Será fundamental desenvolver nessas duas semanas um programa de dimensões sem precedentes de apoio a indivíduos e empresas: incisivo e inspirador. Um slogan único e abrangente, muito forte e motivador para o trabalho, negócios, sindicatos e bancos. Em 1o de setembro de 2020, todas as empresas e negócios brasileiros que estavam operando em 1o de fevereiro de 2020 devem permanecer “vivos”, prontos para a recuperação. Todos, sem exceção.
A ambição e visão inicial são a de um “back stop” estatal para as perdas de crédito de empresas, sujeitas a abertura rápida de crédito, não burocráticas para todas as companhias que precisam delas— sem estatizações. Ao mesmo tempo, as políticas públicas deveriam prever um suporte de renda para todos os trabalhadores e empresas. Medidas certamente extraordinárias e difíceis de implementar, mas que podem ser desenvolvidas com base no princípio “na busca do ótimo, não se faz o bom”. Outros países estão prestes a lançar medidas nessa linha.
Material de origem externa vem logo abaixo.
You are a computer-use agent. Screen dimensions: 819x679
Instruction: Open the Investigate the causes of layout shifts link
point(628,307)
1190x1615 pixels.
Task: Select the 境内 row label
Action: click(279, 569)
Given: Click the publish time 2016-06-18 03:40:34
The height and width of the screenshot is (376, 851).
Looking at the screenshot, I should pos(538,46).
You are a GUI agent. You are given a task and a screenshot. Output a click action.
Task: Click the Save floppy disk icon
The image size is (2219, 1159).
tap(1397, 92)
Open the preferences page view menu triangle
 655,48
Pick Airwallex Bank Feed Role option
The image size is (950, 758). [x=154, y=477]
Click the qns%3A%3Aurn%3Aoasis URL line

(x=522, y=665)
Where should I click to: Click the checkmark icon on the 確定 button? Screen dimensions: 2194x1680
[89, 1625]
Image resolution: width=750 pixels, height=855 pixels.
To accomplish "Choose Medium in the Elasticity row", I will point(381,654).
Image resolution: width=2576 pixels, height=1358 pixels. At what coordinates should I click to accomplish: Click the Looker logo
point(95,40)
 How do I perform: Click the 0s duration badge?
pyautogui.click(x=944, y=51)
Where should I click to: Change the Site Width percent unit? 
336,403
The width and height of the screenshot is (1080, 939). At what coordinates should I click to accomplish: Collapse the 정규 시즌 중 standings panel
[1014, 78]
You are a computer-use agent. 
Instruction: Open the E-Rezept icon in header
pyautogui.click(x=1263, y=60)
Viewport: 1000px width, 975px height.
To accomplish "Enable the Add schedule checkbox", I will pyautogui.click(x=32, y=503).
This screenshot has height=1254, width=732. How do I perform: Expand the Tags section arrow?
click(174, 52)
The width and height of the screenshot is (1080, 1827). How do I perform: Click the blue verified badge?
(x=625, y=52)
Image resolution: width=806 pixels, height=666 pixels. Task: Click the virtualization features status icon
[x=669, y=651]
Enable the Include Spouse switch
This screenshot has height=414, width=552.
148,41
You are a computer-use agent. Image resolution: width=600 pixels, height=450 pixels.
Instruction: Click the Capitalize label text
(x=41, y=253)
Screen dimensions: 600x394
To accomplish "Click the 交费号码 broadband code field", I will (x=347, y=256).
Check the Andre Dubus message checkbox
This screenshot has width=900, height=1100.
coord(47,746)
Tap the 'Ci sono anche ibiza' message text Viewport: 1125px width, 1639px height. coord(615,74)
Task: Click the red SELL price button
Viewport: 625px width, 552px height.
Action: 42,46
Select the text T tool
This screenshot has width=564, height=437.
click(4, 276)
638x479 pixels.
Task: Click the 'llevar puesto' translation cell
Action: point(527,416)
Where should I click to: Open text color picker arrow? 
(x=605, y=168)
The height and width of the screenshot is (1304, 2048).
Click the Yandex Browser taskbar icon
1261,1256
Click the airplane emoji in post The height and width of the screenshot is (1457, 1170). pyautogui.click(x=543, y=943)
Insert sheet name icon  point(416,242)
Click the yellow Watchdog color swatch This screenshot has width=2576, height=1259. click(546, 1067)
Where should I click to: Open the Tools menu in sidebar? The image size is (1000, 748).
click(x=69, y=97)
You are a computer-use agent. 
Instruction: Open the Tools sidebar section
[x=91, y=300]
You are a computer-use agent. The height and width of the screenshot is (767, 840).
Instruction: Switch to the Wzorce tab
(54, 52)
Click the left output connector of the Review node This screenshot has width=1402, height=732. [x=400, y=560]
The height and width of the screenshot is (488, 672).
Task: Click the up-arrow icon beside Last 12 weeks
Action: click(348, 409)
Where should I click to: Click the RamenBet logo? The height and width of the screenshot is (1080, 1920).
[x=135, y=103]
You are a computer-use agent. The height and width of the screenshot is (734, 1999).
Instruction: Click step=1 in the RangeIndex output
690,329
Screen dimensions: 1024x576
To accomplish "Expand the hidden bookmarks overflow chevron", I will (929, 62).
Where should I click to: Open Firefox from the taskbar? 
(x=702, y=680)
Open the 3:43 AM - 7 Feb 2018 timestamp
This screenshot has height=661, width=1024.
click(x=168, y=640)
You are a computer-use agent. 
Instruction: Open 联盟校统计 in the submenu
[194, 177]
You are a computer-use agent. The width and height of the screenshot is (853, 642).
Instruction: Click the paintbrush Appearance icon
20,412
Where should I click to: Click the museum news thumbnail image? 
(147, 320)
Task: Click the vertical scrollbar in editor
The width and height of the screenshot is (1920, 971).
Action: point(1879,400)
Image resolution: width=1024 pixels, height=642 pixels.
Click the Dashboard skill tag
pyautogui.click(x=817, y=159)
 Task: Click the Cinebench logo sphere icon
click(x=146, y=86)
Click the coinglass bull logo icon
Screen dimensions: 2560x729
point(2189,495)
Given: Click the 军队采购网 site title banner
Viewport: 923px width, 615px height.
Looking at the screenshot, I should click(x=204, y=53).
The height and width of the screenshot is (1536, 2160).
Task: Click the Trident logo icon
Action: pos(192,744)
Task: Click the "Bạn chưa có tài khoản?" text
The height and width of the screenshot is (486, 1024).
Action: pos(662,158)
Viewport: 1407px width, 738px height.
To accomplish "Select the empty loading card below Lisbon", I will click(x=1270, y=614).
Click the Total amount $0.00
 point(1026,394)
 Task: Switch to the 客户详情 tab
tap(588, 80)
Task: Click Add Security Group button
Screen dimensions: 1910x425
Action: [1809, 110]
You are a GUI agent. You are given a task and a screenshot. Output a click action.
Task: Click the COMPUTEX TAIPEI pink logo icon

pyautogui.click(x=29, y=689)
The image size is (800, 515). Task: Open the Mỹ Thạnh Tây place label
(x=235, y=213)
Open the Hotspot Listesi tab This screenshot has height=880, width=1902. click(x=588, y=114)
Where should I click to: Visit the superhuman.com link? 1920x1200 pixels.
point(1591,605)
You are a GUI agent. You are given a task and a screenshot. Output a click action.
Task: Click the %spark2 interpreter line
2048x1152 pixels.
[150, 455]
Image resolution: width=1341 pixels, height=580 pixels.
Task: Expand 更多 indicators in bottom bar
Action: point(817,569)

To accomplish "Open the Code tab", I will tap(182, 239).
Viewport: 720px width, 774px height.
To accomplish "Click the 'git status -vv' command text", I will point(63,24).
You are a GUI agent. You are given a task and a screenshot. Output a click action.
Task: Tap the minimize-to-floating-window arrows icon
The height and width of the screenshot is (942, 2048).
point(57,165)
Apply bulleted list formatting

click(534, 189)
Transparência e trégua interna
Na batalha contra a Covid-19, dar transparência sobre o custo humano de qualquer escolha e gerenciar expectativas de forma realista e madura é fundamental: não se deve tentar “tampar o sol com uma peneira”. Seria fundamental que interesses maiores se sobreponham sobre os menores. Uma trégua entre rivais políticos e suporte aos líderes do país seria um ato patriótico e necessário para poupar vidas e reduzir o aumento da miséria.